## WHAT IS NEEDED
With the pictures left out, transcribe exactly the lines from the one with "Instruction: Switch to" through the end of the data.

——

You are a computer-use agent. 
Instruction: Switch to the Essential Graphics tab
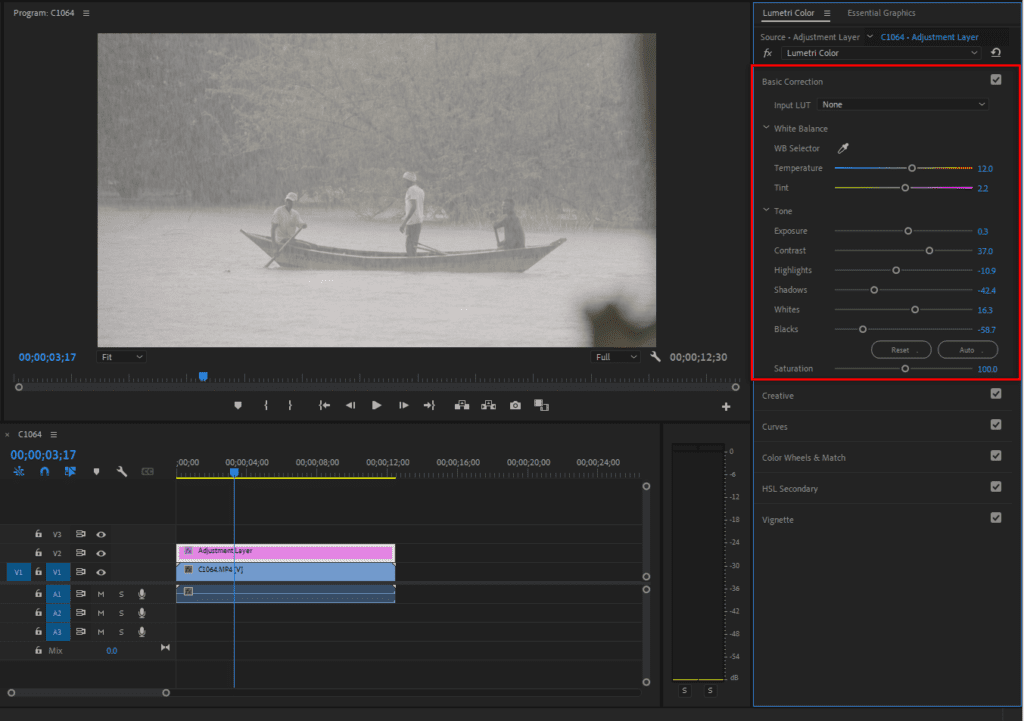pos(881,13)
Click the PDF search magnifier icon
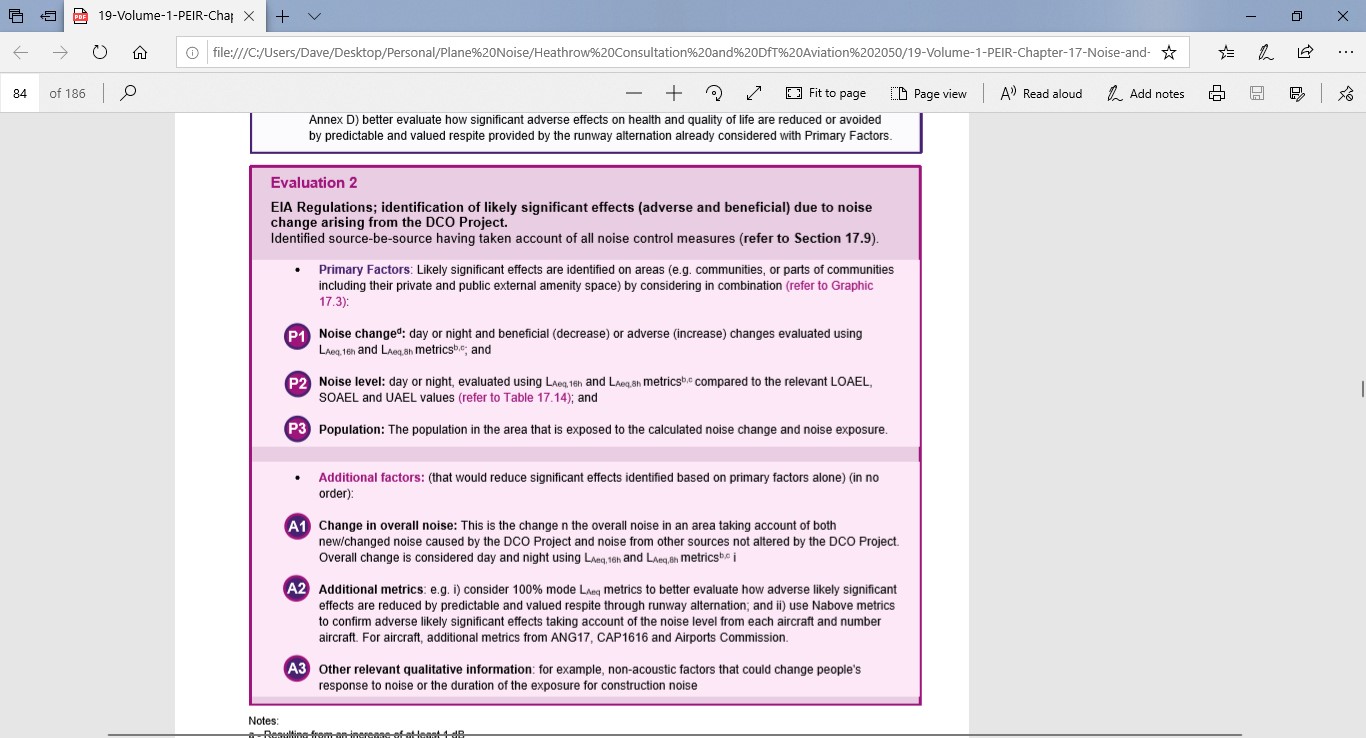The width and height of the screenshot is (1366, 738). coord(128,93)
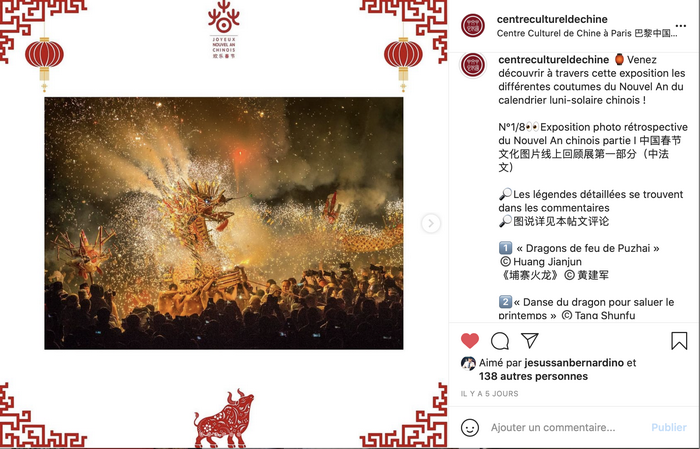
Task: Open centreculturedechine profile from header username
Action: pos(552,19)
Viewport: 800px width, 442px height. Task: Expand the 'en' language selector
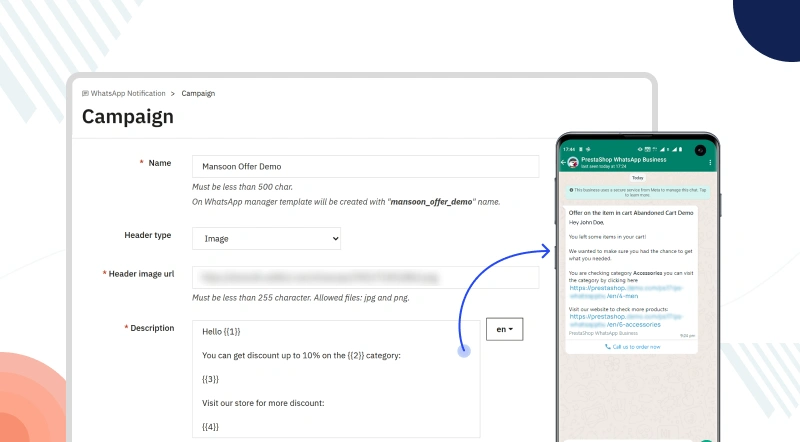click(505, 329)
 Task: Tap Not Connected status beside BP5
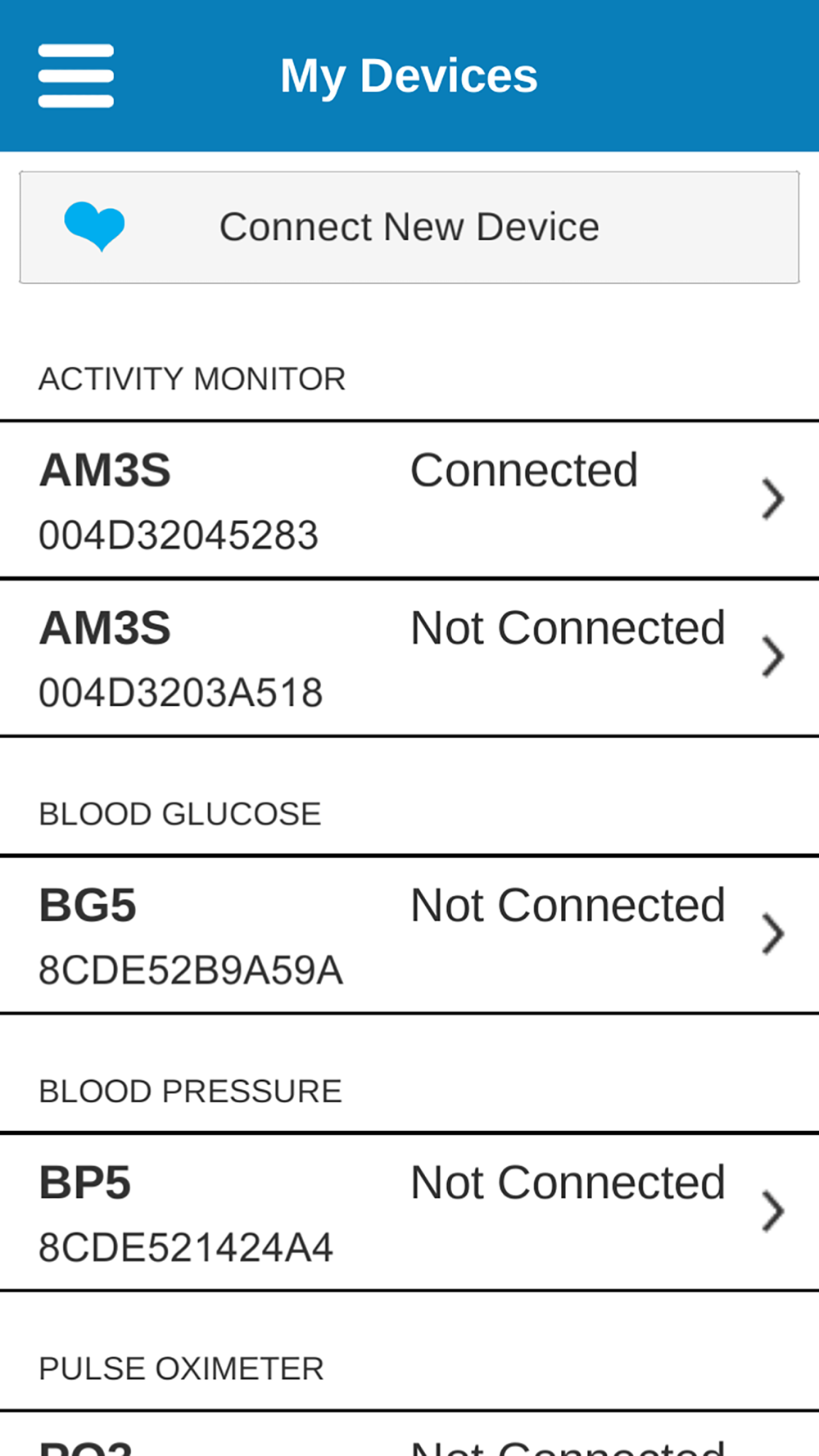(568, 1183)
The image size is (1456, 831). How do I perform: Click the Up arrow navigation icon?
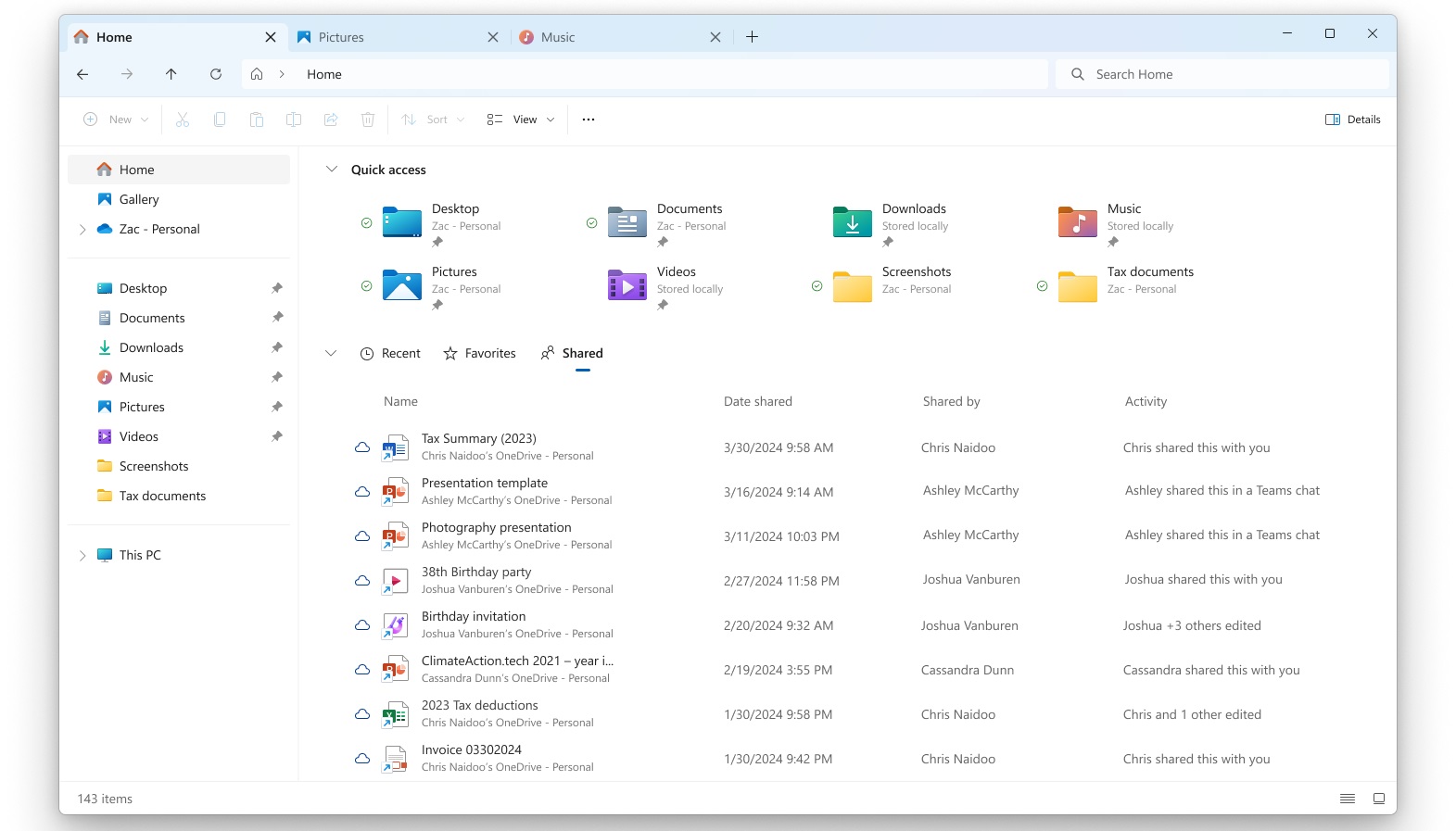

——

## TASK RESPONSE
Instruction: Switch to the Essential Graphics tab
pos(881,13)
Click the PDF search magnifier icon
The width and height of the screenshot is (1366, 738). coord(128,93)
Task: Open centreculturedechine profile from header username
Action: pos(552,19)
Viewport: 800px width, 442px height. Task: Expand the 'en' language selector
click(505, 329)
 Task: Tap Not Connected status beside BP5
(568, 1183)
The image size is (1456, 831). How do I perform: Click the Up arrow navigation icon?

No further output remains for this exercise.